* **WHAT YOU HAVE TO DO**
Exactly as written, reproduce the lines from the one that contains "Where should I click to: Tap the red" through the end of the records.

*** TASK INPUTS

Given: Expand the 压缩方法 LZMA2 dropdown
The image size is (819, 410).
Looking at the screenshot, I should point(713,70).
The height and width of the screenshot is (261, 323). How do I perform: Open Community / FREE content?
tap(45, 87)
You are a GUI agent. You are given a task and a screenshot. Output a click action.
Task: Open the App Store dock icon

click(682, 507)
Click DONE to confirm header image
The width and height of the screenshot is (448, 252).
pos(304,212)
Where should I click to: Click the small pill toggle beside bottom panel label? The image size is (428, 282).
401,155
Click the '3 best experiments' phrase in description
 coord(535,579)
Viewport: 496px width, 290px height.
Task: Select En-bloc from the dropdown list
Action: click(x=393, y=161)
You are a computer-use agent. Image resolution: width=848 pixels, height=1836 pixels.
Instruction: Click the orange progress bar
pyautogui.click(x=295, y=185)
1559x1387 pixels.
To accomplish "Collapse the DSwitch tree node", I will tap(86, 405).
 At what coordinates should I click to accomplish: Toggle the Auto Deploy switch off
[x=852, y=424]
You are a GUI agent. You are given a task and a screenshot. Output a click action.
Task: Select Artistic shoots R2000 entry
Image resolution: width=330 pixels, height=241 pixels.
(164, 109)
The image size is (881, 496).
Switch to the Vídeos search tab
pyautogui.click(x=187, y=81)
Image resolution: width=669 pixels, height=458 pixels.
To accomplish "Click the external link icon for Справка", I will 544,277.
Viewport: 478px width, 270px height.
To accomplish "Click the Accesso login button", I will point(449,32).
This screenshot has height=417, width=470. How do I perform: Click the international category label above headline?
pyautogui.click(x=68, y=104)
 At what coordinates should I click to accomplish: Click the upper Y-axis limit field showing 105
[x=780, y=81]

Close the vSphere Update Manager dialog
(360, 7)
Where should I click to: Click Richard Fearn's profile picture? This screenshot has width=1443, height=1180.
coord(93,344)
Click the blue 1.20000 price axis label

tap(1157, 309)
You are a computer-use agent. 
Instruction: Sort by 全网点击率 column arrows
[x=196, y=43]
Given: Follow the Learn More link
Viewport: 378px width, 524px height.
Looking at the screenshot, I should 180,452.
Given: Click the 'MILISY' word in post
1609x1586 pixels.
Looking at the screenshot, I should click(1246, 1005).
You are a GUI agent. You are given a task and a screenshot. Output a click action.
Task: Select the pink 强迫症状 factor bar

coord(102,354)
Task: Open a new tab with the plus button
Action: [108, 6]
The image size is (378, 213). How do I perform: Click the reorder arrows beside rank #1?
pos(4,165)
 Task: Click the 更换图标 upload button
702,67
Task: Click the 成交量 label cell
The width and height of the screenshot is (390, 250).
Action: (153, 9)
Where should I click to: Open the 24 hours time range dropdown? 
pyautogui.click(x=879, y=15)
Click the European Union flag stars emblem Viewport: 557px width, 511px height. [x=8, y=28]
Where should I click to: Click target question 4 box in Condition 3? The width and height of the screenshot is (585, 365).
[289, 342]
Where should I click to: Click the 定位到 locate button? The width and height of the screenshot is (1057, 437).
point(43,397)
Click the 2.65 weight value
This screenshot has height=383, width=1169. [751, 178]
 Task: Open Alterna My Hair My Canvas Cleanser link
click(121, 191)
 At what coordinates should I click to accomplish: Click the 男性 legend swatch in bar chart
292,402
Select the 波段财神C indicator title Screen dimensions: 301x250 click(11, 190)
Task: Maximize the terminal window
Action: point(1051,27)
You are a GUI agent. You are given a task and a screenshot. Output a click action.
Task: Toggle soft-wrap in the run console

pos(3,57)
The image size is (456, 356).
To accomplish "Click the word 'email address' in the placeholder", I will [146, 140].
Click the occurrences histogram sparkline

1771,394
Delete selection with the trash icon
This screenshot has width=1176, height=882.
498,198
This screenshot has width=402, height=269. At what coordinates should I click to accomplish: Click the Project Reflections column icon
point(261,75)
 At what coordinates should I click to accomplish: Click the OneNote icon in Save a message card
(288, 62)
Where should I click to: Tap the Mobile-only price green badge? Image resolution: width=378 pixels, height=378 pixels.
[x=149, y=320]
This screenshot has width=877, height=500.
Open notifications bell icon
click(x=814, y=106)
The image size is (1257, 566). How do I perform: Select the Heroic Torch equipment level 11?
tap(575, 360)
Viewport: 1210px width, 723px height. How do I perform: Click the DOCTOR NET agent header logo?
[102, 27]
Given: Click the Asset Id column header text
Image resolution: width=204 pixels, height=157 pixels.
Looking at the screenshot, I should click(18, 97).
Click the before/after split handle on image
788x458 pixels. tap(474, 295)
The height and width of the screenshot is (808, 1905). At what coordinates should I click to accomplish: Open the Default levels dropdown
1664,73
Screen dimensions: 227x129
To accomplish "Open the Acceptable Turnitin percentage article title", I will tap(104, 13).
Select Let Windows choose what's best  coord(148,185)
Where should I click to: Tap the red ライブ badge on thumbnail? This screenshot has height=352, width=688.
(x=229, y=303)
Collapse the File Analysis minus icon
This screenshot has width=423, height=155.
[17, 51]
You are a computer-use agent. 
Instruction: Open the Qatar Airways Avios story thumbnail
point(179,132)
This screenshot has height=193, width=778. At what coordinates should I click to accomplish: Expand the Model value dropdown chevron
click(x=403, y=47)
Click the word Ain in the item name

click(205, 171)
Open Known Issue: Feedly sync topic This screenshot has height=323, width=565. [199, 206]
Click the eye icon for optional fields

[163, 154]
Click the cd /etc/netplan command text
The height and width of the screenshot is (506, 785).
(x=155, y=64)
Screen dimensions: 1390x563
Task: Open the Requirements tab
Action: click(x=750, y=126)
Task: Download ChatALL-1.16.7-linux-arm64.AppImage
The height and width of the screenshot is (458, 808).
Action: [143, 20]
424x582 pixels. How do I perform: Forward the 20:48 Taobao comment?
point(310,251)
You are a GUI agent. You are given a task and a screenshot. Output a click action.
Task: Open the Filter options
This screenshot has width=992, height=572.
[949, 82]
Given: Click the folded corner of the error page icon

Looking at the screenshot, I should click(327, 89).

******

* **EXERCISE OUTPUT**
Where should I click to: Tap the red ライブ badge on thumbnail? This screenshot has height=352, width=688.
(x=229, y=303)
Collapse the File Analysis minus icon
This screenshot has width=423, height=155.
[17, 51]
You are a computer-use agent. 
Instruction: Open the Qatar Airways Avios story thumbnail
point(179,132)
This screenshot has height=193, width=778. At what coordinates should I click to accomplish: Expand the Model value dropdown chevron
click(x=403, y=47)
Click the word Ain in the item name

click(205, 171)
Open Known Issue: Feedly sync topic This screenshot has height=323, width=565. [199, 206]
Click the eye icon for optional fields

[163, 154]
Click the cd /etc/netplan command text
The height and width of the screenshot is (506, 785).
(x=155, y=64)
Screen dimensions: 1390x563
Task: Open the Requirements tab
Action: click(x=750, y=126)
Task: Download ChatALL-1.16.7-linux-arm64.AppImage
The height and width of the screenshot is (458, 808).
Action: [143, 20]
424x582 pixels. How do I perform: Forward the 20:48 Taobao comment?
point(310,251)
You are a GUI agent. You are given a task and a screenshot. Output a click action.
Task: Open the Filter options
This screenshot has width=992, height=572.
[949, 82]
Given: Click the folded corner of the error page icon

Looking at the screenshot, I should click(327, 89).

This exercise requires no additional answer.